Vier JRK-Mitglieder aus dem Landkreis Ebersberg nahmen bei der Fiaccolata in Italien teil. Bereits um 4 Uhr morgens trafen sie sich mit weiteren Teilnehmenden aus den JRK-Landesverbände Bayern, Hessen, Baden-Württemberg und Berlin in München und machten sich gemeinsam mit dem Bus auf den Weg nach Italien – zuerst zum Gardasee und dann nach Solferino, dem Ort, an dem die Idee des Roten Kreuzes geboren wurde.
Ein Besuch des Rotkreuz-Museums in Castiglione delle Stiviere durfte natürlich nicht fehlen. Dort erfuhren sie, wie nach der Schlacht von Solferino im Jahr 1859 die Idee des Roten Kreuzes entstand. Henry Dunant, ein Schweizer Geschäftsmann, war von den vielen verletzten Soldaten tief erschüttert und setzte sich dafür ein, dass Verwundeten, unabhängig von ihrer Herkunft geholfen wird. Aus dieser Idee entwickelte sich die Internationale Rotkreuz- und Rothalbmondbewegung.
Am Samstag besuchten sie das internationale Rotkreuz-Camp. Dort trafen sich Rotkreuzlerinnen und Rotkreuzler aus der ganzen Welt. Beim gemeinsamen Mittagessen konnten sich die Teilnehmenden aus vielen verschiedenen Ländern austauschen und neue Kontakte knüpfen. Außerdem trafen sie dort viele bekannte Gesichter aus Bayern, unter anderem aus den BRK-Kreisverbänden Regensburg, Dachau und Erding. Es war schön, sich mit anderen Ehrenamtlichen auszutauschen und gemeinsam Teil dieser besonderen Veranstaltung zu sein.
Der Höhepunkt des Wochenendes war die Fiaccolata – ein Fackelwanderung. Jedes Jahr kommen Tausende Rotkreuzlerinnen und Rotkreuzler aus aller Welt zu diesem Ereignis nach Solferino. Ab 16:00 Uhr begann auf der Piazza Castello das offizielle Programm mit Musik, Ansprachen und Ehrungen. Für die Teilnahme erhielten alle ein eigenes Fiaccolata-T-Shirt.

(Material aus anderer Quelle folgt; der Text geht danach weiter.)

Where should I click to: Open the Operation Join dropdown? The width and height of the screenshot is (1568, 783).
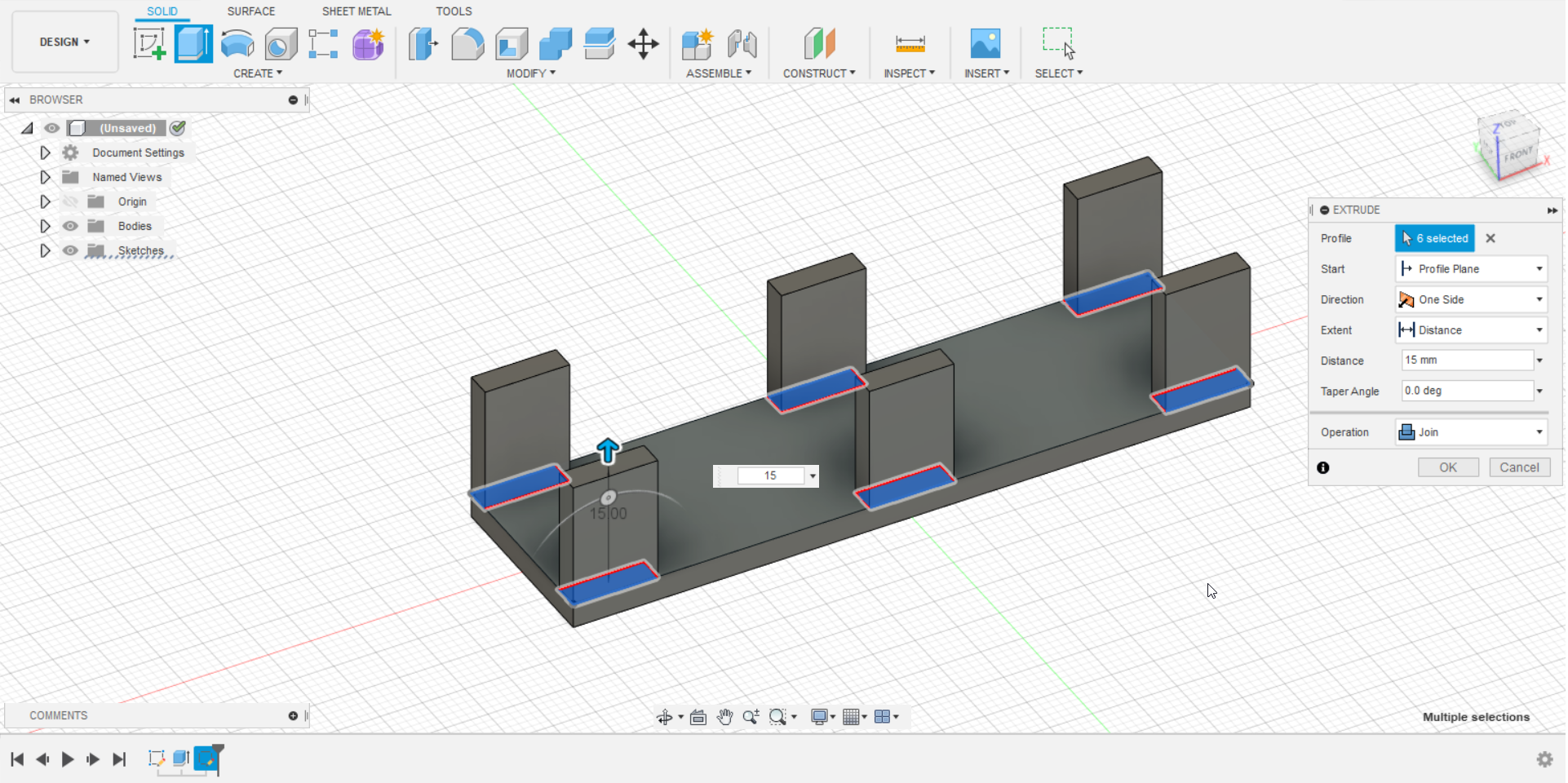tap(1472, 432)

Um 19:30 Uhr startete schließlich die rund acht Kilometer lange Fackelwanderung von Solferino nach Castiglione delle Stiviere. Gemeinsam trugen sie ihre Fackeln durch die Nacht und erinnerten damit an den Ursprung der Rotkreuzbewegung. Entlang der Strecke standen viele Menschen, winkten den Teilnehmenden zu und sorgten für eine ganz besondere Stimmung. Das Italienische Rote Kreuz versorgte alle Ehrenamtlichen den gesamten Tag mit kaltem Wasser, was bei den sommerlichen Temperaturen eine willkommene Erfrischung bot.